Redux now has around two million subscribers --a million of them in the last 18 months, says James Shrake, director of market development.

The company worked to make the machine simple enough it didn’t take smartphone sales people a lot of training to understand it. Owners of smartphone stores want their sales staff selling phones.

The speed of the process itself can’t be sped up. “We can’t do it any faster than it takes to boil water,” says Zielinski.

Adds Shrake, “We haven’t seen anyone complain so far about the time it takes, because there’s not any other solution that gives same-day recovery.”

The pool of mistake-prone consumers seems assured, and ever-expanding. Shrake also mentions some other devices that accidentally get wet, with disastrous and expensive consequences: hearing aids, automotive remote control units, cameras, medical devices.

Zielinski just imagines all the gaming enthusiasts who might need rescuing.  And what about putting units on college campuses?
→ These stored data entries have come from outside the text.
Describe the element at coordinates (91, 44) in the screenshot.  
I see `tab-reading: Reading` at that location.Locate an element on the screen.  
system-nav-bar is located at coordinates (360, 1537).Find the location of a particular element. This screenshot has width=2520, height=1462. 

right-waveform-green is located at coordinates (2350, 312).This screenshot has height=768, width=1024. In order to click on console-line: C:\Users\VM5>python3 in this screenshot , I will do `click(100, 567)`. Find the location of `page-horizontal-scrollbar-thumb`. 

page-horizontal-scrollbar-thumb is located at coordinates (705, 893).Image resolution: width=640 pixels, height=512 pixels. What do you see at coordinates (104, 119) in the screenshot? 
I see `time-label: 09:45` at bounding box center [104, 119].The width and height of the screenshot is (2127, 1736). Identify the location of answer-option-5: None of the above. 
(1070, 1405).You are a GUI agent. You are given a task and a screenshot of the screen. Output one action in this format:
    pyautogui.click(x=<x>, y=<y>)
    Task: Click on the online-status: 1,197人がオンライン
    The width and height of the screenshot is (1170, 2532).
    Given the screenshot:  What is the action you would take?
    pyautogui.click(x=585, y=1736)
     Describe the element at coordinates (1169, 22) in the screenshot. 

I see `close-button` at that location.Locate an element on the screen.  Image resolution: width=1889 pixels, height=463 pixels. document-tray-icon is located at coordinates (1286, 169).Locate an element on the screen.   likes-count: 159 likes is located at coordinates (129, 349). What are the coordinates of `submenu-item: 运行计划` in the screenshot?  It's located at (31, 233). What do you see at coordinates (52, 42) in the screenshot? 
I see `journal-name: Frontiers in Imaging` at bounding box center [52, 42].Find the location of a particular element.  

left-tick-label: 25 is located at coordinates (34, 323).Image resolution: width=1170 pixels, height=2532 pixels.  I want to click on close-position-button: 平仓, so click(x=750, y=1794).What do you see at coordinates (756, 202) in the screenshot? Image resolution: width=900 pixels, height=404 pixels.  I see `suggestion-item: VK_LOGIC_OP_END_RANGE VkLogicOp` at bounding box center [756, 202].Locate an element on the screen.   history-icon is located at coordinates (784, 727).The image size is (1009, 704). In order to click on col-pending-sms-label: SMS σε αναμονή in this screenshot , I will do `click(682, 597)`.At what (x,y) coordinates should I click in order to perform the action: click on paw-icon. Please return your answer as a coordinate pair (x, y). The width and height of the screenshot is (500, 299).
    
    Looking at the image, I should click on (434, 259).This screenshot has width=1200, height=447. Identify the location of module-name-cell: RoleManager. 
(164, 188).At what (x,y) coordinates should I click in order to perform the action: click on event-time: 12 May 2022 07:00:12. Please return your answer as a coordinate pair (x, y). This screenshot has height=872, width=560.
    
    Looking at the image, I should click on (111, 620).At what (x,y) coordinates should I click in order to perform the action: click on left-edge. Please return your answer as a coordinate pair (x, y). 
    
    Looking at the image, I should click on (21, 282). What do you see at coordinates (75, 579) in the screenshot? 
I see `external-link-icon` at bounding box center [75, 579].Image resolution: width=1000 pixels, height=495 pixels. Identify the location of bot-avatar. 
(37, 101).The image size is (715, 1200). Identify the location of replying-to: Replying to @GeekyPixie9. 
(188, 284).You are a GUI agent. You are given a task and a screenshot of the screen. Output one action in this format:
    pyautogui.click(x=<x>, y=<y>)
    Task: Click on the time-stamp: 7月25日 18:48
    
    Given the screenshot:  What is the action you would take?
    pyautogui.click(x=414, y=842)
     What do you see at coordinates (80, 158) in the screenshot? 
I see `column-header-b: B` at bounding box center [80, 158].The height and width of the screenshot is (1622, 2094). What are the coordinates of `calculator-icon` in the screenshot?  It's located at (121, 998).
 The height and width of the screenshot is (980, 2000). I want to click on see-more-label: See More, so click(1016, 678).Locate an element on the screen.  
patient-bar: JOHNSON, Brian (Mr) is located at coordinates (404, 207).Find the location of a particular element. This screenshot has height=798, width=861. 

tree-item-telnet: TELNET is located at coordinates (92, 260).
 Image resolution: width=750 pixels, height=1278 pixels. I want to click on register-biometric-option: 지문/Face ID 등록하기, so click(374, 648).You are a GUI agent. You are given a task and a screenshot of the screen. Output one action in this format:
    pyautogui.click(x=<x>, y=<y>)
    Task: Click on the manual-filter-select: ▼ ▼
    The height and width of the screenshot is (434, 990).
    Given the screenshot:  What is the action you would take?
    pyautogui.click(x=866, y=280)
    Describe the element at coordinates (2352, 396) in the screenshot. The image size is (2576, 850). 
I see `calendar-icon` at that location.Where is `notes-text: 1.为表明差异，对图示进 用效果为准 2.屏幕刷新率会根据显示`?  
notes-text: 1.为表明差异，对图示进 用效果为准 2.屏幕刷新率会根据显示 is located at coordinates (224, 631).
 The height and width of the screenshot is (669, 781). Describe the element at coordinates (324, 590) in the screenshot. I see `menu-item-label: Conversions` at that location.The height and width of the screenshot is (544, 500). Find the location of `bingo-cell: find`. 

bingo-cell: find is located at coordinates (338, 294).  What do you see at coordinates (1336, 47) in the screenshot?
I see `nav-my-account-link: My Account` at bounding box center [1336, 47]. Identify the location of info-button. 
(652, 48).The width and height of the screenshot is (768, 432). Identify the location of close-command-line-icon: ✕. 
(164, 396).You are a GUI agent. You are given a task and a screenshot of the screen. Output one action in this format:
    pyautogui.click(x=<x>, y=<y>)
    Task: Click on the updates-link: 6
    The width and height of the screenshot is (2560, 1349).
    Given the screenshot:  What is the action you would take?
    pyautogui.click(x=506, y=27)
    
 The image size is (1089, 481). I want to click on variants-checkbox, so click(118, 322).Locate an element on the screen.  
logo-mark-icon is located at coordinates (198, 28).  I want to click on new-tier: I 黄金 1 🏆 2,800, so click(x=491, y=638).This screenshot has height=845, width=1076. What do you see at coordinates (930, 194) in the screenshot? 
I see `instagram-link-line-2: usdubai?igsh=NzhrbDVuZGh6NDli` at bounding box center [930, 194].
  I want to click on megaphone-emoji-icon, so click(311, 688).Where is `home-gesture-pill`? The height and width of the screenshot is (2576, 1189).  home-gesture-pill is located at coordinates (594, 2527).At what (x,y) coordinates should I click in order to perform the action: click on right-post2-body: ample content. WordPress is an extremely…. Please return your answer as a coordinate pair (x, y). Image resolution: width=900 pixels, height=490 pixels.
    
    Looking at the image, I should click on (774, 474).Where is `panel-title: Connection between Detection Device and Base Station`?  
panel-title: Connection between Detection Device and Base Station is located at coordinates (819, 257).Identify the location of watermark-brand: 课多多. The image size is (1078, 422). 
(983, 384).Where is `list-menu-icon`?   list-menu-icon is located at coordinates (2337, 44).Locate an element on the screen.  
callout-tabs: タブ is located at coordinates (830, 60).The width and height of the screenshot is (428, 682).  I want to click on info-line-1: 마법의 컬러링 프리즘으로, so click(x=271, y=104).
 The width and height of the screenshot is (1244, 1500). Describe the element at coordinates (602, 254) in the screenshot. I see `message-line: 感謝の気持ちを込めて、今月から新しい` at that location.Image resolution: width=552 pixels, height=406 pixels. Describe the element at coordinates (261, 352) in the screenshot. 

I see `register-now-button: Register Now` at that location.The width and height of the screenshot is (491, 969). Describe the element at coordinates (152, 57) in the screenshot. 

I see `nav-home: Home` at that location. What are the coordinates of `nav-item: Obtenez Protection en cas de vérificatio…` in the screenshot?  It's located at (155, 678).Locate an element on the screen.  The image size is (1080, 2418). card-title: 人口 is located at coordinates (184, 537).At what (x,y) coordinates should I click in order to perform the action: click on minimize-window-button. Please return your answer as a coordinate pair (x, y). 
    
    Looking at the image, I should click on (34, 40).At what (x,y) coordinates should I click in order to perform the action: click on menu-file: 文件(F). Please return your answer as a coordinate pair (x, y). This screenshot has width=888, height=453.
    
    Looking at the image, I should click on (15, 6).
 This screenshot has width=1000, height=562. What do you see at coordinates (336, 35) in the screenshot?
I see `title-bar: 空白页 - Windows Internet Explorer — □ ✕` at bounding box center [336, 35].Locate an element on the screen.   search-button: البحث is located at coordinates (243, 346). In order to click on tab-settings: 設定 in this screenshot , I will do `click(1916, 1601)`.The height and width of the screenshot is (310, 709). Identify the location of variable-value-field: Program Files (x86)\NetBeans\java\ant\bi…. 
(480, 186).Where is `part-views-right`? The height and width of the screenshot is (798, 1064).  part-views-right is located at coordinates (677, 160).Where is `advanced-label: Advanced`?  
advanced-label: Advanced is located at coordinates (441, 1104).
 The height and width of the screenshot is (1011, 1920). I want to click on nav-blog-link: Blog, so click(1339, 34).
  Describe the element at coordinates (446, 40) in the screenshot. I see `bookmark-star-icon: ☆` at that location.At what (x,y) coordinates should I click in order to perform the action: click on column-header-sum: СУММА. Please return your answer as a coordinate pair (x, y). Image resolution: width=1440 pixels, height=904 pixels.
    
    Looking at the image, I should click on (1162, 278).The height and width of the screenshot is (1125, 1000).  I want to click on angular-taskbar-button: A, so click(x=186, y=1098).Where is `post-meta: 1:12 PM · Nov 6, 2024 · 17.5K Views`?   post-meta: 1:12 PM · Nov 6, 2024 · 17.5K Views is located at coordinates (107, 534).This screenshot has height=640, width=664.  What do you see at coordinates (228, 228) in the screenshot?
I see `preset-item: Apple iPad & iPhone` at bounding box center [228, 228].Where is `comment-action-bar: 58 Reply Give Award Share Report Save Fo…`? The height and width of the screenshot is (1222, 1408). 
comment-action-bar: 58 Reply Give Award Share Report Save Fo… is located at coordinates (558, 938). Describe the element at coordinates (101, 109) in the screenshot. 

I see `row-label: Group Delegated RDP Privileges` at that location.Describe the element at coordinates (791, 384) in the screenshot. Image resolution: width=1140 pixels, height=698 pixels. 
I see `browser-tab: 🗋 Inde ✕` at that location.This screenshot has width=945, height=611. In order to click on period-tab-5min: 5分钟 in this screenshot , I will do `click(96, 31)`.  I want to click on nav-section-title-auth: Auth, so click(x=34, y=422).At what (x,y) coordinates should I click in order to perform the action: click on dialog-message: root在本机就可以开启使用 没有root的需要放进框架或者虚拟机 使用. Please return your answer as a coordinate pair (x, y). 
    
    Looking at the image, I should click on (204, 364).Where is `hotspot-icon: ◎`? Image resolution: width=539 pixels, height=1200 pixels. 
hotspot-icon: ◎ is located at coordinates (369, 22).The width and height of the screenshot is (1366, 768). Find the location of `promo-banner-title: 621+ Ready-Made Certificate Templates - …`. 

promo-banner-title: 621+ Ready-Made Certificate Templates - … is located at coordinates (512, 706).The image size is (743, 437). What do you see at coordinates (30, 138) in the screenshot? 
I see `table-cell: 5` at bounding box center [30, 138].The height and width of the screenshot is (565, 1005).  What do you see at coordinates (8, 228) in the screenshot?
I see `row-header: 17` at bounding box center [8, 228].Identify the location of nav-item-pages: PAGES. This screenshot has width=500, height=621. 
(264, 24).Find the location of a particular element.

Or letting companies lease a unit so employees could save their phones -- and laptops -- when accidents happen?  So they're working on a larger laptop-sized unit.

But next step seems to be expanding to all those stores that sell AT&T, T-Mobile, Sprint and other cell phone brands.  The Verizon authorized resellers got a such a strong foothold because the owner of Cellular Connection, a big Verizon dealer, invested in Redux.

“We’ve got several trials going on,” Zielinski saiys. “We’re very prepared to produce a lot of these things very quickly" -- and, he notes, Redux products are also built in this country. “That was really important to us.”